__Exercise details__: Please restate, word for word, the lines below that begin at the one with "Task: Select the Connections" and end at the one with "Expand the Certification". Leave out all other lines.

__Data records__:
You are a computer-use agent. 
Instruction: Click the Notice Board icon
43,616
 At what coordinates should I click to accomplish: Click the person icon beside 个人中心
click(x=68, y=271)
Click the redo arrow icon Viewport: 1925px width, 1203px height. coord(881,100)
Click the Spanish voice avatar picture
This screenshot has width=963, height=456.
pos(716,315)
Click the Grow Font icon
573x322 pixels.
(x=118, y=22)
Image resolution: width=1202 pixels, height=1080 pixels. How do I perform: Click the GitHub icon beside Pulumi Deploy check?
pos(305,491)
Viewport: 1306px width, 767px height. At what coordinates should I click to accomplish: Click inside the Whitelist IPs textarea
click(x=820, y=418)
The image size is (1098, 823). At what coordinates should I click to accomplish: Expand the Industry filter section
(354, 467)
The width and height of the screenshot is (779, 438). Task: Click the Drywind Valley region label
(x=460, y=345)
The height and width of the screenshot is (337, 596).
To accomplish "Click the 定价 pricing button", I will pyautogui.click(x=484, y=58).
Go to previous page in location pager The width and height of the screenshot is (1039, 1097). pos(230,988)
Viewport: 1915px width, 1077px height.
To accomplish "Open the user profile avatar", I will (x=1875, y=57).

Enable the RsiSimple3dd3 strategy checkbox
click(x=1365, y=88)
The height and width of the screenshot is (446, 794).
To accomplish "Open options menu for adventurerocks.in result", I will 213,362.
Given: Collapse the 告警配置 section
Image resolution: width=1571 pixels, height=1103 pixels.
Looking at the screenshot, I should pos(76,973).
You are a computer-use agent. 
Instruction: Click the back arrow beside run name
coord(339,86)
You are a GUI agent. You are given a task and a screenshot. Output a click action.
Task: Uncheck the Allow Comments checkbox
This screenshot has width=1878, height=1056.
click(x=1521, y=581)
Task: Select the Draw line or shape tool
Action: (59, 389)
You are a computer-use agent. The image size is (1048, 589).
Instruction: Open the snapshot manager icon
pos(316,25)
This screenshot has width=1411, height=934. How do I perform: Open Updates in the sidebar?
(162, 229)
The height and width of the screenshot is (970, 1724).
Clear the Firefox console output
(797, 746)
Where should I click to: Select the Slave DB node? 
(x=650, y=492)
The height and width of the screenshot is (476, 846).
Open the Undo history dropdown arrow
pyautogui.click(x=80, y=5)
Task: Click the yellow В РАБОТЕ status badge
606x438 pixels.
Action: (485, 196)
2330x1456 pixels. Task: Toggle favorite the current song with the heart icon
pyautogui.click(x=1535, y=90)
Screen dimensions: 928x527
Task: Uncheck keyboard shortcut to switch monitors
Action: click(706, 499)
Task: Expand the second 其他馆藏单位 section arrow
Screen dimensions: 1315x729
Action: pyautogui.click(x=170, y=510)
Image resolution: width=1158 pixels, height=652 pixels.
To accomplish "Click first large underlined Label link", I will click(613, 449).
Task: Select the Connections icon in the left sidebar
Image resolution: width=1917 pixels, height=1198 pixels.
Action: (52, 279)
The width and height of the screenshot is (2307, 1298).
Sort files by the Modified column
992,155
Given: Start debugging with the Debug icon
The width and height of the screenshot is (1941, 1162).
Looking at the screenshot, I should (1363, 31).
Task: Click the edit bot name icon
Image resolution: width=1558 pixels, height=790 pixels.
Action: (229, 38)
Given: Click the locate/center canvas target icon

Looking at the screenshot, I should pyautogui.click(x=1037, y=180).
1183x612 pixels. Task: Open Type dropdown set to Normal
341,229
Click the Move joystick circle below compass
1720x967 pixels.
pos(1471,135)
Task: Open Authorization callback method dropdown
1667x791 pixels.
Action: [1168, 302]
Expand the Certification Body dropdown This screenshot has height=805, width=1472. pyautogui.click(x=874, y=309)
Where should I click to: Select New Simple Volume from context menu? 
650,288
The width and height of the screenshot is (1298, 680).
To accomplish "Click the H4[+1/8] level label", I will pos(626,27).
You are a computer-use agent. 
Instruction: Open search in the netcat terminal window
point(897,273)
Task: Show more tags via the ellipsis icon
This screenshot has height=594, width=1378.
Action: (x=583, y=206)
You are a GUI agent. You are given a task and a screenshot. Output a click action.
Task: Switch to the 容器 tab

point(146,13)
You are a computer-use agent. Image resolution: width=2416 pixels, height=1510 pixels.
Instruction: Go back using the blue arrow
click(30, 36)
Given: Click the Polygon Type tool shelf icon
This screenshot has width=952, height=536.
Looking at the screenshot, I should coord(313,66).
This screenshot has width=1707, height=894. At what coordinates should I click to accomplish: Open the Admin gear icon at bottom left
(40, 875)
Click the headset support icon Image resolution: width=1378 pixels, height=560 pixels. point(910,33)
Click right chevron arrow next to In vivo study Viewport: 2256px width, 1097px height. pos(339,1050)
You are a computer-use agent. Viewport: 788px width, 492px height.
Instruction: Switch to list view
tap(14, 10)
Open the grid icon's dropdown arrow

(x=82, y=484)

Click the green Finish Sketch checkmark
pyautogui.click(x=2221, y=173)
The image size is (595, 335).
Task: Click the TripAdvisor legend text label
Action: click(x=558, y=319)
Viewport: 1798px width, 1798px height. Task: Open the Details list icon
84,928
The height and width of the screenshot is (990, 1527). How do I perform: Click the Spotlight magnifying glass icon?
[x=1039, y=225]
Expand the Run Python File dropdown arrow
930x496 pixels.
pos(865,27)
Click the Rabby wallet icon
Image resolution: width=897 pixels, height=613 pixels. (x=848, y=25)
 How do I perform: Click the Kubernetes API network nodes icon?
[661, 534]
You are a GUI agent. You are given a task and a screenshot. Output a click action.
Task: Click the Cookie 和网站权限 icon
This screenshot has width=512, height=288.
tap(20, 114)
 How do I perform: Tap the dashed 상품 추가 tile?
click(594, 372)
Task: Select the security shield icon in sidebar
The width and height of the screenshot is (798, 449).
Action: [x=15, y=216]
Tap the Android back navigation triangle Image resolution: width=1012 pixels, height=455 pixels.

__Exercise solution__:
Task: Select the Connections icon in the left sidebar
Image resolution: width=1917 pixels, height=1198 pixels.
Action: (52, 279)
The width and height of the screenshot is (2307, 1298).
Sort files by the Modified column
992,155
Given: Start debugging with the Debug icon
The width and height of the screenshot is (1941, 1162).
Looking at the screenshot, I should (1363, 31).
Task: Click the edit bot name icon
Image resolution: width=1558 pixels, height=790 pixels.
Action: (229, 38)
Given: Click the locate/center canvas target icon

Looking at the screenshot, I should pyautogui.click(x=1037, y=180).
1183x612 pixels. Task: Open Type dropdown set to Normal
341,229
Click the Move joystick circle below compass
1720x967 pixels.
pos(1471,135)
Task: Open Authorization callback method dropdown
1667x791 pixels.
Action: [1168, 302]
Expand the Certification Body dropdown This screenshot has height=805, width=1472. pyautogui.click(x=874, y=309)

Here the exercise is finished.